Concurrently, memory B cells are generated, laying the groundwork for immunological memory. Long-lived plasma cells travel to reside in bone marrow niches and can continue antibody production for decades. If the individual is later exposed to the actual pathogen, memory B cells can quickly mount a strong and targeted immune response, to neutralize the pathogen.

T cells are pivotal in this immune response to pathogens. CD8+ memory T cells stand ready to proliferate upon pathogen detection, aiding B cells in antibody production, while CD8+ effector T cells play a critical role in eliminating infected cells.

Vaccines, by sparking these immune responses, adeptly “train” the immune system to identify and eradicate specific pathogens, offering a shield against future infections and diminishing disease severity. All routinely used vaccines, except Mycobacterium bovis bacillus Calmette–Guérin (BCG), which is understood to trigger T cell responses that avert severe disease and innate immune mechanisms potentially blocking infection, are believed to primarily offer protection via antibody production. Advancing immunological knowledge continues to shed light on the protective mechanisms vaccines activate, underscoring the intricate interplay at the heart of vaccine-mediated immunity.

Live vaccines are designed to strike a balance in immunocompetent hosts: they replicate just enough to elicit a robust immune response without causing significant disease symptoms. This approach is exemplified by vaccines against measles, mumps, rubella, rotavirus, oral polio, the BCG vaccine for tuberculosis, and the live attenuated influenza vaccine. The challenge lies in achieving sufficient replication of the vaccine pathogen to provoke a strong immune defense while ensuring the pathogen is attenuated enough to prevent symptomatic disease. Consequently, some live attenuated vaccines, such as the Ty21a typhoid vaccine, necessitate multiple doses to maintain immunity, which may be relatively short-lived. Moreover, certain live attenuated vaccines can induce mild disease manifestations; for instance, approximately 5% of children may develop a rash and up to 15% may experience fever following measles vaccination. This nuanced trade-off underscores the complexity of developing live vaccines that are both effective and safe.

On the other hand, non-live vaccines are often combined with an adjuvant to improve their immunogenicity.

Immunogenicity plays a crucial role in various aspects of vaccine development:

• Long-lasting Immunity: A highly immunogenic vaccine is more likely to induce long-lasting immunity. The immune system’s memory cells “remember” the pathogen, enabling a faster and more effective response upon subsequent exposure. This durability is essential for vaccines to provide sustained protection over an extended period.
• Herd Immunity: Immunogenic vaccines contribute to the establishment of herd immunity within a population. When a significant portion of the population is immune to a particular pathogen, it reduces the overall transmission of the disease. This is particularly important for protecting vulnerable individuals who may not be able to receive vaccines, such as those with certain medical conditions or allergies.
• Reduced Disease Transmission: Highly immunogenic vaccines can reduce the transmission of infectious agents within communities.

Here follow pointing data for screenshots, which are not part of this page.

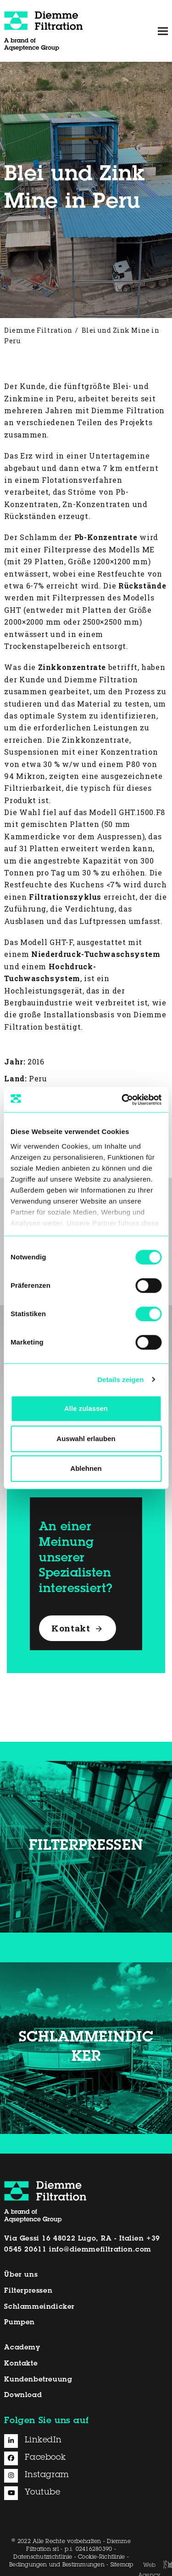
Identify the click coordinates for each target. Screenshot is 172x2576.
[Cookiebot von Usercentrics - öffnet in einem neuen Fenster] (122, 1100)
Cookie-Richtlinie (101, 2557)
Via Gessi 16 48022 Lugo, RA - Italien (74, 2239)
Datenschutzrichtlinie (42, 2557)
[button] (163, 31)
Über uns (21, 2275)
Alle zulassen (86, 1408)
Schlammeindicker (39, 2307)
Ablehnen (85, 1468)
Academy (22, 2347)
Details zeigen (120, 1379)
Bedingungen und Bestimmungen (57, 2565)
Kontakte (21, 2363)
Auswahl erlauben (85, 1438)
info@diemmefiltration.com (100, 2250)
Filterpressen (28, 2291)
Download (23, 2395)
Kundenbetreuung (38, 2379)
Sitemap (122, 2565)
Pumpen (19, 2322)
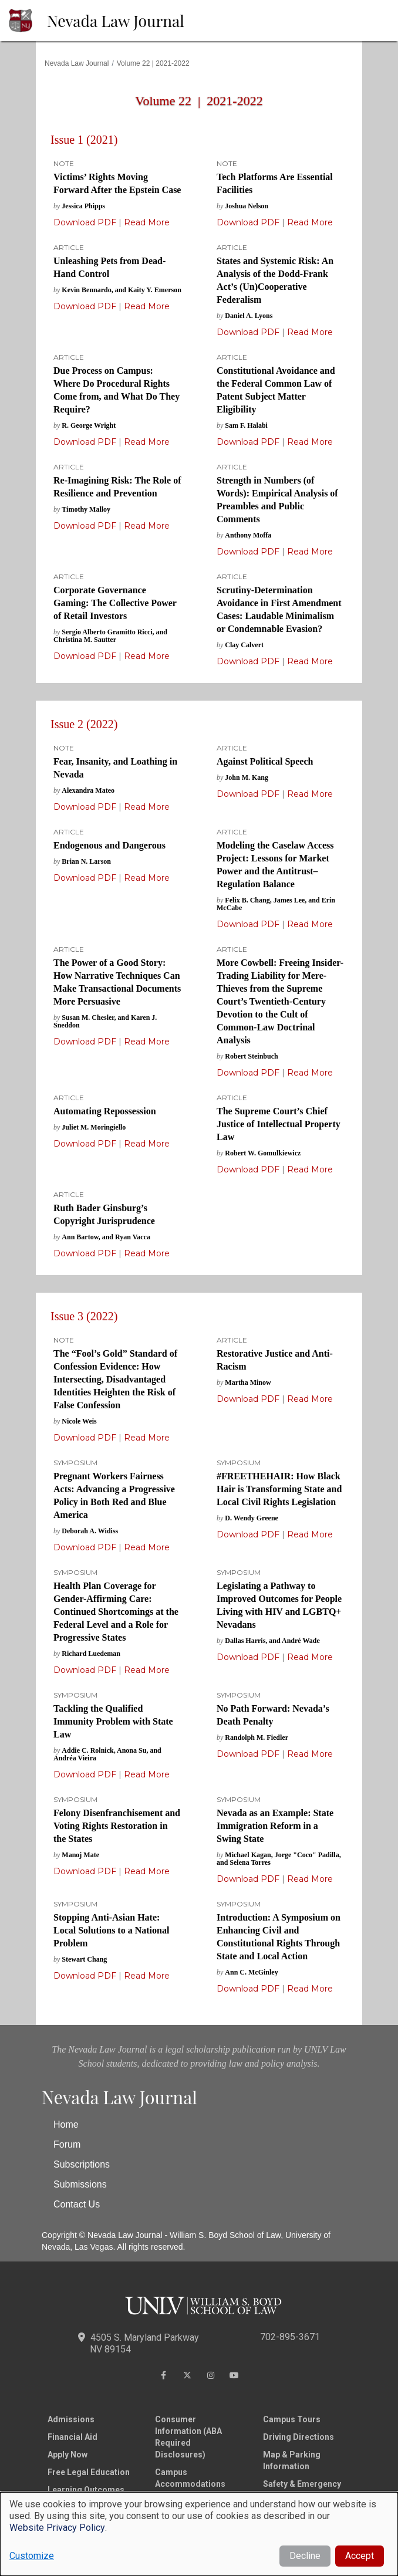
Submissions (80, 2184)
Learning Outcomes (86, 2489)
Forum (66, 2144)
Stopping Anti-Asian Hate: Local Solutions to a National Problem (111, 1930)
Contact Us (76, 2204)
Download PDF (84, 222)
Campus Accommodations (190, 2478)
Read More (146, 222)
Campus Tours (292, 2419)
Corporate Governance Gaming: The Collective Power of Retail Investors (115, 603)
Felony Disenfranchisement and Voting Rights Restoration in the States (116, 1826)
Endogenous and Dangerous (109, 845)
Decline (305, 2555)
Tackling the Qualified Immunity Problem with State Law (113, 1721)
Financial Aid (72, 2437)
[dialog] (199, 2534)
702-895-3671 (290, 2336)
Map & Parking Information (292, 2460)
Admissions (71, 2419)
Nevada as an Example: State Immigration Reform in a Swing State (275, 1826)
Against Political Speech (265, 761)
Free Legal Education (89, 2472)
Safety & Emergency (302, 2484)
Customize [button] (31, 2555)
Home (66, 2124)
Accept (359, 2555)
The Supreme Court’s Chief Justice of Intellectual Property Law (278, 1124)
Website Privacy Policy (57, 2527)
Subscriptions (81, 2164)
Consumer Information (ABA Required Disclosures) (188, 2437)
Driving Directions (298, 2437)
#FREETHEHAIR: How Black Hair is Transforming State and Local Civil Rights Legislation (279, 1489)
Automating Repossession (104, 1111)
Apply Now (67, 2454)
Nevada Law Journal (115, 20)
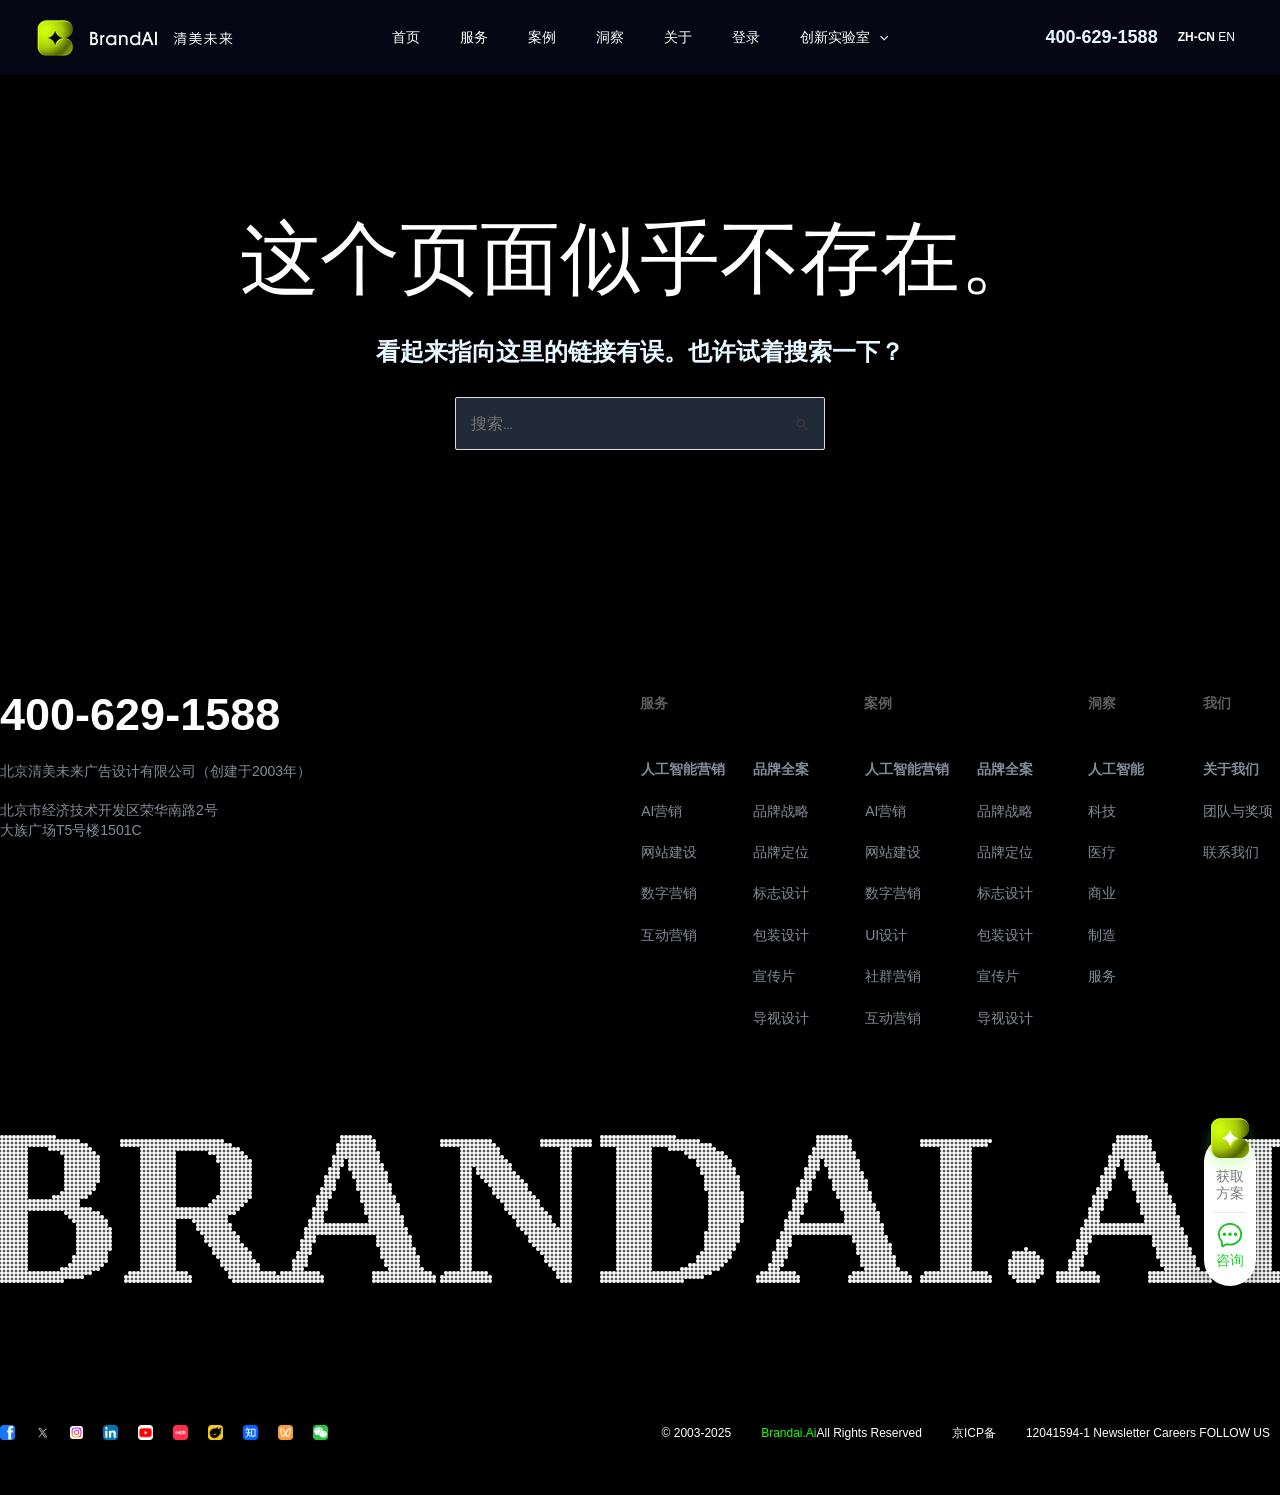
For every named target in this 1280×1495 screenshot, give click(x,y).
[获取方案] (1230, 1172)
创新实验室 (844, 37)
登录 (746, 37)
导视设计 (781, 1018)
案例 (542, 37)
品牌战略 (781, 811)
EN (1226, 37)
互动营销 (669, 935)
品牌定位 (781, 852)
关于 (678, 37)
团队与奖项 (1238, 811)
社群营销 (893, 976)
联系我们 (1231, 852)
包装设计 (781, 935)
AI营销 (661, 811)
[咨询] (1230, 1251)
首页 (406, 37)
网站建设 (669, 852)
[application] (879, 37)
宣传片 (774, 976)
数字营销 (669, 893)
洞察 (610, 37)
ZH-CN (1196, 37)
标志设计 (781, 893)
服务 (474, 37)
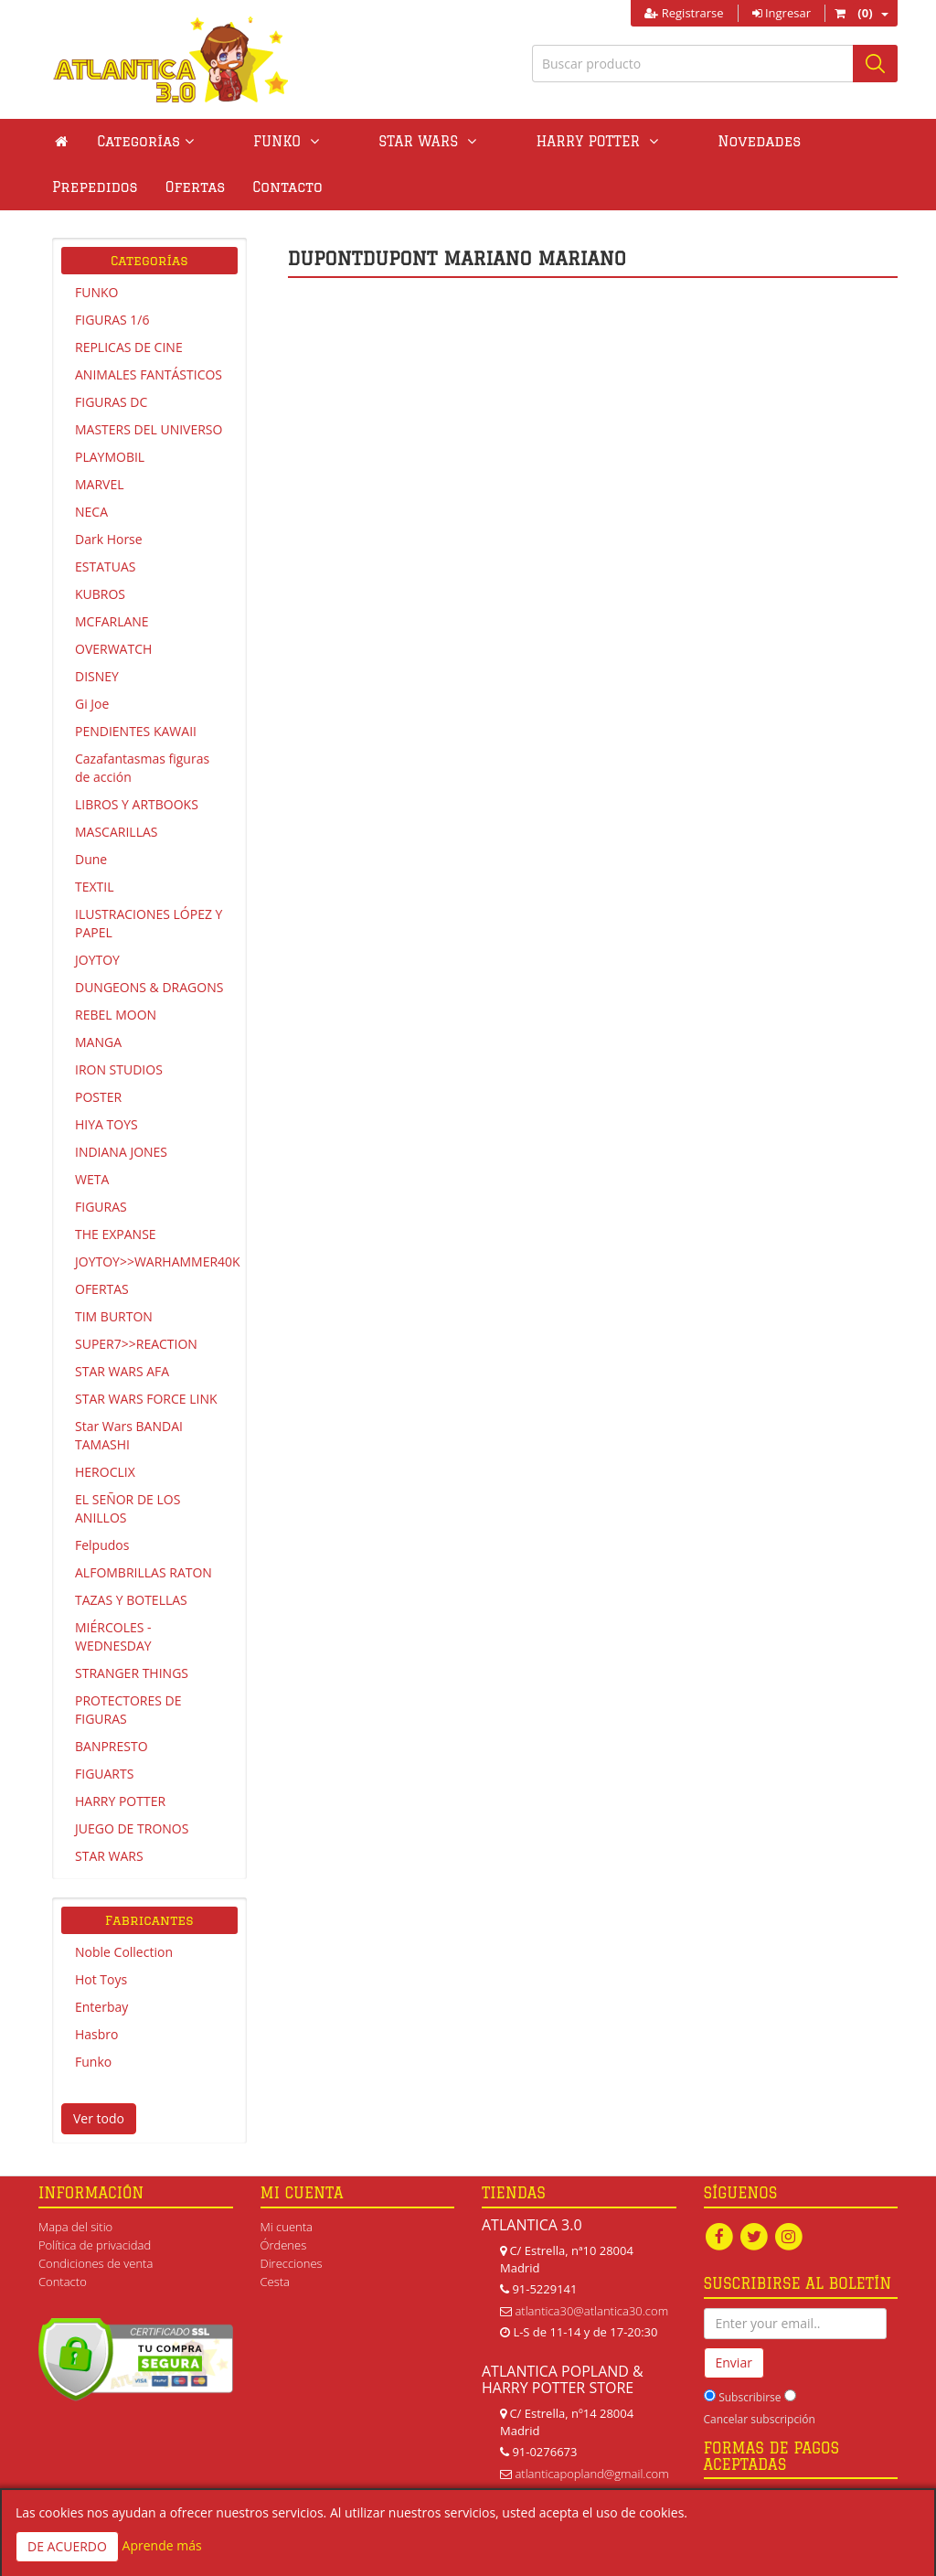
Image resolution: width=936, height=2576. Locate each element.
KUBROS (100, 594)
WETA (92, 1179)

By preventing infection in vaccinated individuals, the spread of the pathogen is curtailed, contributing to the overall control and potential eradication of the disease.
• Vaccine Efficacy: The efficacy of a vaccine is directly related to its immunogenicity. A more immunogenic vaccine is likely to have higher efficacy, meaning it provides better protection against the targeted disease. This is a critical factor in assessing the overall success of a vaccine in preventing illness.

To enhance immunogenicity, vaccine developers may use adjuvants, which are substances added to vaccines to boost the immune response, or they may employ advanced vaccine technologies to mimic the natural infection process more closely. Overall, the ability of a vaccine to elicit a strong and effective immune response is central to its success in preventing and controlling infectious diseases.

From Pollard, A. J., & Bijker, E. M. (2021). A guide to vaccinology: From basic principles to new developments. Nature Reviews Immunology, 21(2), 83-100.